Alla Camera gli stop più clamorosi riguardano due temi dirimenti. La liberalizzazione della cannabis (approdata in aula a luglio ma ora pronta per essere rispedita in commissione) e la legge sulle adozioni che in realtà si è molto appesantita dal momento in cui la stepchild adoption (adozione del figlio del partner) è stata stralciata dalle unioni civili.

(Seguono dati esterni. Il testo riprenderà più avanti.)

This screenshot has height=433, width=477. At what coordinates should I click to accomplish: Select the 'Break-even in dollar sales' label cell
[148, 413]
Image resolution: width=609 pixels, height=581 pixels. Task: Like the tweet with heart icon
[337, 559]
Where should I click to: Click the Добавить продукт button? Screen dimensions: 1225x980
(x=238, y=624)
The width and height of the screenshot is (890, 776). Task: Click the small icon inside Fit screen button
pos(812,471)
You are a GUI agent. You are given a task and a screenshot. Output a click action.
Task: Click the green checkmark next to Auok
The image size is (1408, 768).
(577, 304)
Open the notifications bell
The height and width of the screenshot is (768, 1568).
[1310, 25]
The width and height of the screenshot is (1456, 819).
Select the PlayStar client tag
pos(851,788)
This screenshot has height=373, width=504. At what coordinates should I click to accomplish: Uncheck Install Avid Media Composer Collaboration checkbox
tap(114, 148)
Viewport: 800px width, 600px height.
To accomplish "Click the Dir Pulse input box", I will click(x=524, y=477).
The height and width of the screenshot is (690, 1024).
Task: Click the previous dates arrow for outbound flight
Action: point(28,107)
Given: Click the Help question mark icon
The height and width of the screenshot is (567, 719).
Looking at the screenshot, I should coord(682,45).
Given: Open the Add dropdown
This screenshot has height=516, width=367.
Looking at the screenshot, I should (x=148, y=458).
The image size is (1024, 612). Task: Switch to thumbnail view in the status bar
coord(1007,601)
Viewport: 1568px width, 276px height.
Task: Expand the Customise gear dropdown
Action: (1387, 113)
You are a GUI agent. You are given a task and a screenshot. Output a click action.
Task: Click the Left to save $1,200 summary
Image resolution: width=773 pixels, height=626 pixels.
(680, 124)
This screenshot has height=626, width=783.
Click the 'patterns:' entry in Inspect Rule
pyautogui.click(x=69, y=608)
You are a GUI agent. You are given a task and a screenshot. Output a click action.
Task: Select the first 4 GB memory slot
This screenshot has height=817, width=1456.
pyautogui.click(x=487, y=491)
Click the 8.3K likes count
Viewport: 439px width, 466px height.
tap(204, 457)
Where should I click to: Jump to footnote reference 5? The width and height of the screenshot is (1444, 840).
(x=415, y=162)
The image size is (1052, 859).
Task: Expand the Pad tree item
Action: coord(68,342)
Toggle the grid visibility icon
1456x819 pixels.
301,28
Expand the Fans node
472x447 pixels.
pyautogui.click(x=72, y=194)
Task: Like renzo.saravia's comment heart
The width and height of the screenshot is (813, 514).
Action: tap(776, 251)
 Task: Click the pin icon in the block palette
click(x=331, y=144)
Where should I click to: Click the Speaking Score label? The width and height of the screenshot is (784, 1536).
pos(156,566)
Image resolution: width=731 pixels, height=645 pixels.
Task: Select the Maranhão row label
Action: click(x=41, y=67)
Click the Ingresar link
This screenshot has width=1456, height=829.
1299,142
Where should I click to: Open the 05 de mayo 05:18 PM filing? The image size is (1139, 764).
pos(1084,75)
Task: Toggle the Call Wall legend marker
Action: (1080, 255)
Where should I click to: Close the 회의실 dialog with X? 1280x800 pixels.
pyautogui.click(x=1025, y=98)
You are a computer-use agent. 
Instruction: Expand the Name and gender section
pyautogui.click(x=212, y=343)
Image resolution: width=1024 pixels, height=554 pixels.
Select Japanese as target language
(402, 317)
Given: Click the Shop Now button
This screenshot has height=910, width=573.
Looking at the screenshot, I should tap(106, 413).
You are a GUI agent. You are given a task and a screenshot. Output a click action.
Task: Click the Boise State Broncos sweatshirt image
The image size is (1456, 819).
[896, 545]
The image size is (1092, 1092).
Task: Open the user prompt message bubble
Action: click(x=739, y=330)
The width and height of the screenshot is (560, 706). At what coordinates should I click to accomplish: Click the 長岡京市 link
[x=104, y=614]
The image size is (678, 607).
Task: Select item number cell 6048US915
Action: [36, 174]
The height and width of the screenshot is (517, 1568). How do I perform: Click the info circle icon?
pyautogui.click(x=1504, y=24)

Ieri è stata approvata la legge sull’editoria grazie anche all’impegno del relatore Roberto Rampi (Pd) e in settimana passerà in prima lettura la conversione del decreto che interviene sulla Cassazione (sull’età pensionabile di 18 alti magistrati) ma di fatto, conferma Rocco Palese (ex Forza Italia ora passato con Fitto), «siamo praticamente già in sessione di bilancio…».
In altre parole, sussurrano autorevoli voci della maggioranza, in attesa del referendum costituzionale «non bisogna scontentare nessuno ma neanche accontentare qualcuno a scapito di altri…». Più istituzionale la sintesi del sottosegretario ai rapporti con il Parlamento, Luciano Pizzetti (Pd): «Certo, tutto rallenta se si preannuncia la fine del mondo, o l’inizio di uno nuovo, dopo il 4 dicembre».
Il governo, dunque, è messo a dura prova dalla frenata impressa al Senato al disegno di legge di riforma della giustizia penale licenziato il 23 settembre del 2015 dalla Camera grazie al lavoro della commissione Giustizia presieduta da Donatella Ferranti (Pd) e dal sostegno del Guardasigilli Andrea Orlando: in un anno, la riforma ha superato il vaglio della commissione Giustizia del Senato ma non quello dell’Aula di Palazzo Madama, dove è sbarcato un paio di settimane fa. E ora, anche se Orlando ha ottenuto che il Consiglio dei ministri deliberasse il ricorso alla fiducia (che per ora rimane nel cassetto), la prospettiva del forte rallentamento non cambia. L’ordine del giorno prevede che abbiano la precedenza il ddl sul cinema, il Def e la commemorazione di Carlo Azeglio Ciampi. Con la prospettiva che i primi, temutissimi voti (molti segreti) sul ddl penale vengano rinviati di altre due settimane. A fine ottobre, poi, un capogruppo potrebbe anche chiedere il voto per il rinvio in commissione (la maggioranza pur di non sbandare sarebbe compatta) fino a intravedere la sessione di bilancio che al Senato inizia tra il 23 e il 28 novembre. Giusto in tempo per rimandare il tutto all’anno nuovo. «A meno che — chiosa David Ermini (Pd) — ci rimandino subito il testo alla Camera e lo approviamo».